Unit Selection Principles of Sound

Speech signal is complicated. The units of sound can be word, syllable, phoneme.

Fig.3. Schematic of words, syllables and phonemes.

Fig.3 shows schematic of words, syllables and phonemes, which are the three typical units of sounds defined by linguists. A syllable includes 1 vowel and zero or more consonants, and a phoneme stands for 1 vowel or 1 consonant.

For example, the word 媽媽 has two syllables, and has four phonemes。

For another example, the word ‘student’ has 2 syllables, ‘stu’ and ‘dent’, and has 8 phonemes, that is [s], [t], [j],[ ʊ],[d],[ ə],[n],[t].

The units of sounds selection consider as follow.

  1. Accuracy: the selected unit can descript the phone accurately.

  2. Trainability: the data is enough for model training.

  3. Generalizability: the selected unit can form into most of the words.

Fig.4. Example of different unit selection of sound for "cat". (a) "cat" as a syllable, (b) "cat" as 3 phonemes.

Words and phonemes are the extreme cases among these units of sounds.

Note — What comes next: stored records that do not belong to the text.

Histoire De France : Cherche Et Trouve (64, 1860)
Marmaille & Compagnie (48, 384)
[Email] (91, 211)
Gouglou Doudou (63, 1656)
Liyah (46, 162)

A word usually consists of many phonemes that can carry a lot of information for high accuracy. However, collecting words for training is difficult and the trained words cannot form other new words resulting in poor generalizability. Phonemes are most basic units of sounds and are easy to be collected. The trained phonemes can form most of words or syllables result in good generalizability. However, the pronunciation of a phoneme varies by its adjacent phonemes, both front and back, which result in poor accuracy.


[0] 數位語音處理概論 第五章 Acoustic Model, 李琳山 https://www.youtube.com/watch?time_continue=226&v=j0gQ8K3QjWU

[1] Phonemes are the minimum units of speech sound in a language which can serve to distinguish one word from the other. For example, the phonetic alphabets [p] and [b] are the pronunciation of the first phoneme of the words “pat” and “bat”.